AU CAS IMPROBABLE OÙ NOUS NE SERIONS PAS ENCORE ÉDIFIÉS, par François Leclerc

Billet invité.

Un G7 vient de se terminer, au cas fort probable où il serait passé inaperçu ! Principale information qui ressort des travaux des chefs d’État et de gouvernement qui se sont réunis au Japon : la chancelière allemande ayant jugé trop fort l’emploi du mot « crise » dans le communiqué final a eu gain de cause et il a été supprimé.

L’alarmisme à propos du danger de la situation économique actuelle de Shinzo Abe, le premier ministre japonais, a été critiqué par ses pairs. Ils ont néanmoins décidé d’accorder « la priorité absolue » à la croissance mondiale « en prenant toutes les mesures de réponses appropriées en temps utile ». Avec force et sang-froid, les principaux dirigeants occidentaux de la planète ont ainsi coupé court aux craintes exprimées par leur hôte qui avait fait remarquer que « si nous nous trompons dans la réponse à apporter à ce danger, le monde risque de tomber dans une crise profonde ».
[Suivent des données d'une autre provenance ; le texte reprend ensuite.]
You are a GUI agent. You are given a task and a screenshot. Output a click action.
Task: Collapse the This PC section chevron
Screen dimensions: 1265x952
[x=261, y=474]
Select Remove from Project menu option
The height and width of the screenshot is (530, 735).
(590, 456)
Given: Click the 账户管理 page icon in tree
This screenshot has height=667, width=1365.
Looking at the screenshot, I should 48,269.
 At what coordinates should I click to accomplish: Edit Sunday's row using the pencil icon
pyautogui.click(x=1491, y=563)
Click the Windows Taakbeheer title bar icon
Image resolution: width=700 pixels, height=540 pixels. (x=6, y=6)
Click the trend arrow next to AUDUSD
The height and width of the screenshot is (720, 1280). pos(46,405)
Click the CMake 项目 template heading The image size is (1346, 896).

Le dirigeant japonais, soupçonné de procéder à une opération de politique intérieure ou pire d’être contaminé par la situation de son propre pays, n’a pas mâché ses mots. Comparant la conjoncture actuelle à « la situation précédant la faillite de la banque Lehman Brothers » il a pris appui sur le plongeon des prix de l’énergie et des matières premières, sur les révisions à répétition des perspectives de croissance des pays développés ainsi que sur la fuite des capitaux des pays émergents. On ne chipotera pas son diagnostic et on retiendra sa mise en garde. Ainsi que la manière dont elle a été unanimement repoussée comme n’étant pas recevable.

En désaccord sur la politique économique à adopter, les dirigeants ont tranché à leur manière. Ils ont énuméré les trois outils dont ils disposent – la politique monétaire, la dépense publique et les réformes structurelles – laissant à chacun le soin de faire son marché. Chacun pour soi et Dieu pour tous !

Shinzo Abe a été renvoyé à ses petites affaires, qui sont très préoccupantes. Enjoint par tous de placer la dette du pays, qui avoisine les 250% du PIB, sur « une trajectoire soutenable », il va au contraire devoir financer des dépenses sociales croissantes en raison du vieillissement de la population. L’indice des prix étant redevenu négatif, il prépare un énième plan de relance qui va à nouveau se chiffrer en milliards d’euros. La Banque du Japon ne pourra pas être en reste et devra prendre de nouvelles ultimes mesures, mais lesquelles ?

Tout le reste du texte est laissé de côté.